### TASK REQUIREMENTS
Retype the records below, starting with the line containing "Task: Expand Show all Income" and going on through the line containing "pos(534,286)". Copy only those lines.

______________________________

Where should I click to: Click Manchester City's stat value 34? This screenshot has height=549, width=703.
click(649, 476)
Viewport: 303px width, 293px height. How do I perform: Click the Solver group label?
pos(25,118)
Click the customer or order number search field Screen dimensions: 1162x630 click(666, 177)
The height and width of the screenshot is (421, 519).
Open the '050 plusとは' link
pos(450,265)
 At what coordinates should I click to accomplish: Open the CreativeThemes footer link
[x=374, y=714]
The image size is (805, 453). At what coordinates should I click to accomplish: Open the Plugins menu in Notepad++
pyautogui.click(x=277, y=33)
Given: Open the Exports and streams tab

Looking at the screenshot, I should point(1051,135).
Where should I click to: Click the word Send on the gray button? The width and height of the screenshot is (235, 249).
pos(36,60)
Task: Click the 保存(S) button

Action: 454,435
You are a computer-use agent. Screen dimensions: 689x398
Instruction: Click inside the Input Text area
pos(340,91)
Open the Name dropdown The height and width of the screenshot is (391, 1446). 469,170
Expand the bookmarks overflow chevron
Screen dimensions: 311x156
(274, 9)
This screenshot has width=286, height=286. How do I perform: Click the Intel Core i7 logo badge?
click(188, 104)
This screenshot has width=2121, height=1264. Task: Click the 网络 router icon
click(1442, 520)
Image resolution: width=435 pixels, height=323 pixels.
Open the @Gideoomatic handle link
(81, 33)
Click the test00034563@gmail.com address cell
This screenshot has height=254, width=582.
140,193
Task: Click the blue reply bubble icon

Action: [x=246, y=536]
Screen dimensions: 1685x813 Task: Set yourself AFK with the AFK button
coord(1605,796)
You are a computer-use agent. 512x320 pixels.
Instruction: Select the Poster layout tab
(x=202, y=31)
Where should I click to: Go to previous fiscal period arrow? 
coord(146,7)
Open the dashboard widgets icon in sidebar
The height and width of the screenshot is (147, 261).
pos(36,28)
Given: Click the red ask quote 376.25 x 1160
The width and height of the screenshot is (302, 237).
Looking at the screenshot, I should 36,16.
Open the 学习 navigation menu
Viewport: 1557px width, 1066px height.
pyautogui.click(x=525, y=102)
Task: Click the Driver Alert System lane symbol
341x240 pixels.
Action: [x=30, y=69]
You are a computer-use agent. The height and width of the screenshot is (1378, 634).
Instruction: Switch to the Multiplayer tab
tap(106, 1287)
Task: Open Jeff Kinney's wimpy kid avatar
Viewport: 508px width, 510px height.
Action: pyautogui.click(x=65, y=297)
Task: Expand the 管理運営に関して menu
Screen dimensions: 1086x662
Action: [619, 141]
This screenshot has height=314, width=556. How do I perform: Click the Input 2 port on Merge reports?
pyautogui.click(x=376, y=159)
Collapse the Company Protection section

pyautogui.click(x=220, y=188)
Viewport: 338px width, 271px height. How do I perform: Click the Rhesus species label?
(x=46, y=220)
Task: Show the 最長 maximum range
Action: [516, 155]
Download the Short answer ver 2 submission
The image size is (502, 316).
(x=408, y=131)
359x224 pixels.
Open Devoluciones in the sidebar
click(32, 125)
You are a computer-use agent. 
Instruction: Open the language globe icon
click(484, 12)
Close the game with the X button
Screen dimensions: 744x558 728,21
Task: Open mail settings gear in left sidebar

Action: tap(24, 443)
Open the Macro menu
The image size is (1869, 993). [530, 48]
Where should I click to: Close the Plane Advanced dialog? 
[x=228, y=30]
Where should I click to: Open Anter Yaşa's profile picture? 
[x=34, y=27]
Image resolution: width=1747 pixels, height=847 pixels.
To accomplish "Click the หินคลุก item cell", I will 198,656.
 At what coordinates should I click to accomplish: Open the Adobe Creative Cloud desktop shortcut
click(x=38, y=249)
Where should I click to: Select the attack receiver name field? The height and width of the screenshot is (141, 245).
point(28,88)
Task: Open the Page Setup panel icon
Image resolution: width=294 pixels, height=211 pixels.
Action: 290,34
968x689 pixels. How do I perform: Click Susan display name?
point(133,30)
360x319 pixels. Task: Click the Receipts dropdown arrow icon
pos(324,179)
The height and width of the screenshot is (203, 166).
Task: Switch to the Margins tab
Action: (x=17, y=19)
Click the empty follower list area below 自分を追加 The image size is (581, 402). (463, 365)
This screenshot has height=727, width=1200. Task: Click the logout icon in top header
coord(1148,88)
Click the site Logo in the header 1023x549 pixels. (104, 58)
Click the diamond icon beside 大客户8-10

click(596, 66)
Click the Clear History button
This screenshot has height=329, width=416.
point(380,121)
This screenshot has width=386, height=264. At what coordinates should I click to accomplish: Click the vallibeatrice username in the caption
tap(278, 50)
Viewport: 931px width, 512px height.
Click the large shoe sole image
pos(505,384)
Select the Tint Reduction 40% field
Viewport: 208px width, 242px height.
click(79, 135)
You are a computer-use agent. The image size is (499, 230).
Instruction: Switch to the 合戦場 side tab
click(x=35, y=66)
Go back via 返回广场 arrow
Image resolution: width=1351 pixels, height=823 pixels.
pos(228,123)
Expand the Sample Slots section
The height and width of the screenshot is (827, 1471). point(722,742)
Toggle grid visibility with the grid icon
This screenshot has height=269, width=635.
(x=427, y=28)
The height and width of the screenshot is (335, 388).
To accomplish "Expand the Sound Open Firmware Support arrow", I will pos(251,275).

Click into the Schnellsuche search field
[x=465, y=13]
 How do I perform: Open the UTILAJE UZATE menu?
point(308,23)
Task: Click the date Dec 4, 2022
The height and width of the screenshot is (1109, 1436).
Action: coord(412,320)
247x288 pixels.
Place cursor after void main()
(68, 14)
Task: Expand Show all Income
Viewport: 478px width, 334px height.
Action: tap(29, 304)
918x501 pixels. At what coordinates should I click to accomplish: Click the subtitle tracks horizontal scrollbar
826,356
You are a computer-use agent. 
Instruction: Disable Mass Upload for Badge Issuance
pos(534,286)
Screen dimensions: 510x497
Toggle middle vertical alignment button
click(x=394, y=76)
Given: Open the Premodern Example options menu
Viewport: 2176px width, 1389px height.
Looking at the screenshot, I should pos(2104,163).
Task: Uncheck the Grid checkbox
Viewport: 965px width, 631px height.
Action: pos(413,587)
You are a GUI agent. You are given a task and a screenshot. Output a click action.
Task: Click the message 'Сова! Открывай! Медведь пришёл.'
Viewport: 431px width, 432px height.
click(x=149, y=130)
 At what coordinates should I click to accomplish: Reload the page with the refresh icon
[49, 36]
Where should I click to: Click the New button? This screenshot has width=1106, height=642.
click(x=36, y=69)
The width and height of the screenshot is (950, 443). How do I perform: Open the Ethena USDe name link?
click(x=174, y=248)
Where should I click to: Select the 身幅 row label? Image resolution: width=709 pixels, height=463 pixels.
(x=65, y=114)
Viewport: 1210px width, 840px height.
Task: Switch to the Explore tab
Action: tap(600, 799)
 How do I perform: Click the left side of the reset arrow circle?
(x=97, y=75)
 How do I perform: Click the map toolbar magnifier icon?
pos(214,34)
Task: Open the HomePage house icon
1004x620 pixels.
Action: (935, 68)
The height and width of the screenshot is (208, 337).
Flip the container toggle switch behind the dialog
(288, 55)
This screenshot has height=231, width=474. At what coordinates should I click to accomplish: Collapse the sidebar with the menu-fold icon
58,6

______________________________

### IN RESPONSE
Task: Expand Show all Income
Viewport: 478px width, 334px height.
Action: tap(29, 304)
918x501 pixels. At what coordinates should I click to accomplish: Click the subtitle tracks horizontal scrollbar
826,356
You are a computer-use agent. 
Instruction: Disable Mass Upload for Badge Issuance
pos(534,286)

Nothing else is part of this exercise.